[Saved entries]
----
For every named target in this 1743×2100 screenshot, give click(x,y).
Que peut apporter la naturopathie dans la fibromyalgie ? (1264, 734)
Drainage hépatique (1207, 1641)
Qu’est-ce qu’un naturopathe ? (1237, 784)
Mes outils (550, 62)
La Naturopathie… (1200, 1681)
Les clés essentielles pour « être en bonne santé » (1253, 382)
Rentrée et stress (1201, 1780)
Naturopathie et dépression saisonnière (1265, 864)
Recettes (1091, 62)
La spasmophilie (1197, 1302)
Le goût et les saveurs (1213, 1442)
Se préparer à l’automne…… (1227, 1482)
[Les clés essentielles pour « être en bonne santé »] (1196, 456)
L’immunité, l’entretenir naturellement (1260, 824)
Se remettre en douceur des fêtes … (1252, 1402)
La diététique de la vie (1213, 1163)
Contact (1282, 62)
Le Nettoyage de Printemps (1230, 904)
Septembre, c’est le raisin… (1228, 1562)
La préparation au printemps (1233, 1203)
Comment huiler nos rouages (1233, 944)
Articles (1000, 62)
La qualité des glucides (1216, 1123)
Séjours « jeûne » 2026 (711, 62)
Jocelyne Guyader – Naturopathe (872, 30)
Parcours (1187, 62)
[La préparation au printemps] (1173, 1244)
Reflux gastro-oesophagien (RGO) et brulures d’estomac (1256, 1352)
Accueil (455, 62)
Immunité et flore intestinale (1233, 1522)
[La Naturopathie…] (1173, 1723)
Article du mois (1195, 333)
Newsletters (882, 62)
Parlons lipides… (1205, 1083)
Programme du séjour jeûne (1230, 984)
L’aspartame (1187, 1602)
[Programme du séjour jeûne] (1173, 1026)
----
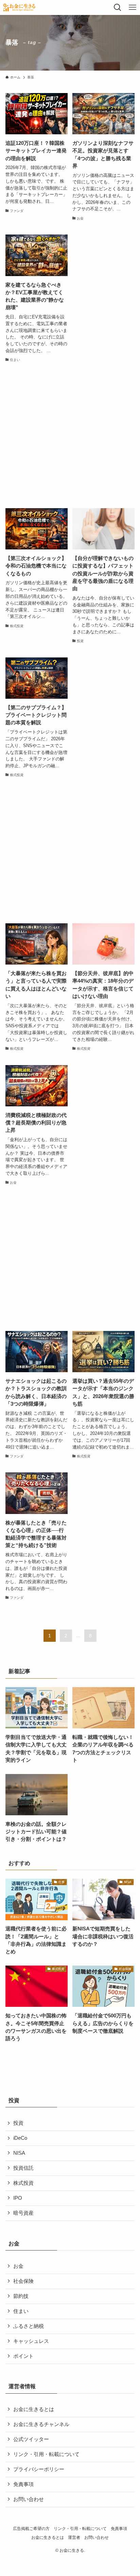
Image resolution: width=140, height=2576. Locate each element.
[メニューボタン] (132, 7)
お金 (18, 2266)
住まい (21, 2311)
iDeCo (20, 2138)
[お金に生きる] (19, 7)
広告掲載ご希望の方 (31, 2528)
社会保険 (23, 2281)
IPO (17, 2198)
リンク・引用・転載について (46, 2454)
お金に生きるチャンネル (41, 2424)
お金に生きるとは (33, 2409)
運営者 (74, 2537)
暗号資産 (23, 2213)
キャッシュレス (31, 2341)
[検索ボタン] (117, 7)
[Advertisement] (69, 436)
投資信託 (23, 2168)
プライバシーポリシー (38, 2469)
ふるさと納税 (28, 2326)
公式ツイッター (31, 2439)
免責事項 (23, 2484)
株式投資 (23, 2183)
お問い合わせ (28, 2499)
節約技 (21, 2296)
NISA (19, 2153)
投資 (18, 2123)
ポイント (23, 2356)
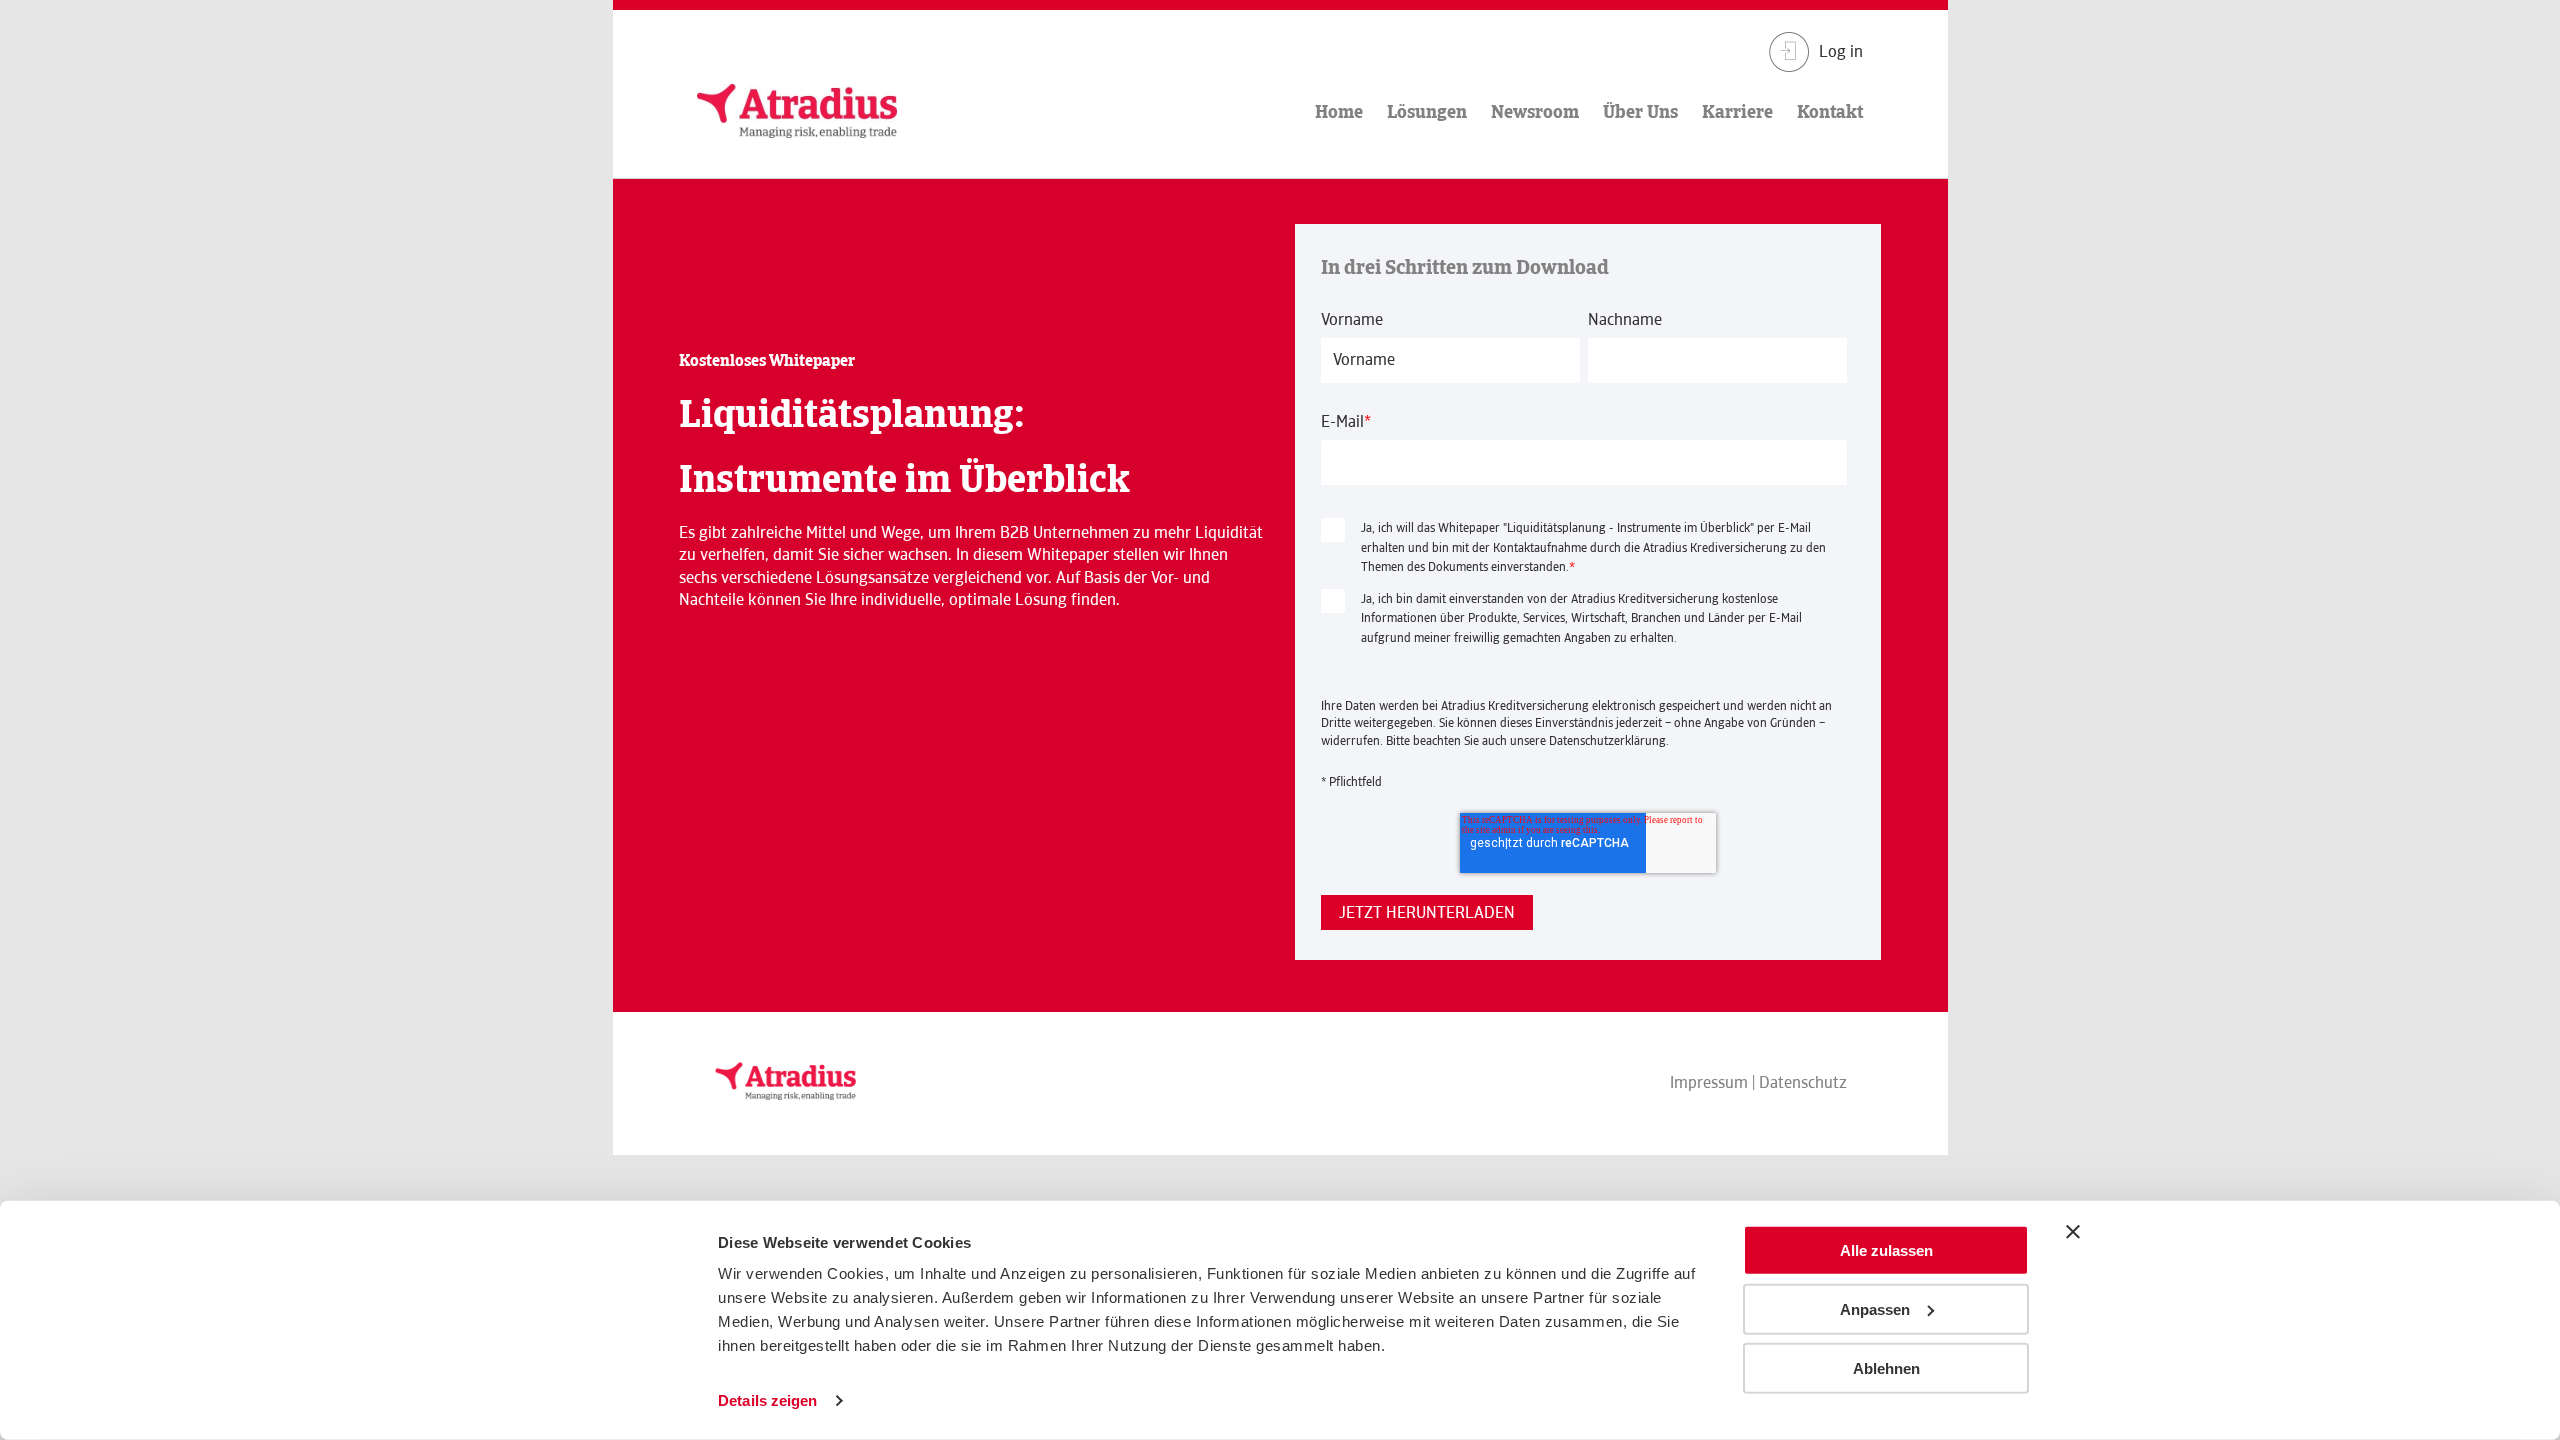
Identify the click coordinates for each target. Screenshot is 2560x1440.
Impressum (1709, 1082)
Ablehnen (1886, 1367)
----
=== Work instructions ===
Look through the records for the string "bonne". Copy every line that has it.

=== Answer for this exercise ===
Les clés essentielles pour « être en bonne santé » (1253, 382)
[Les clés essentielles pour « être en bonne santé »] (1196, 456)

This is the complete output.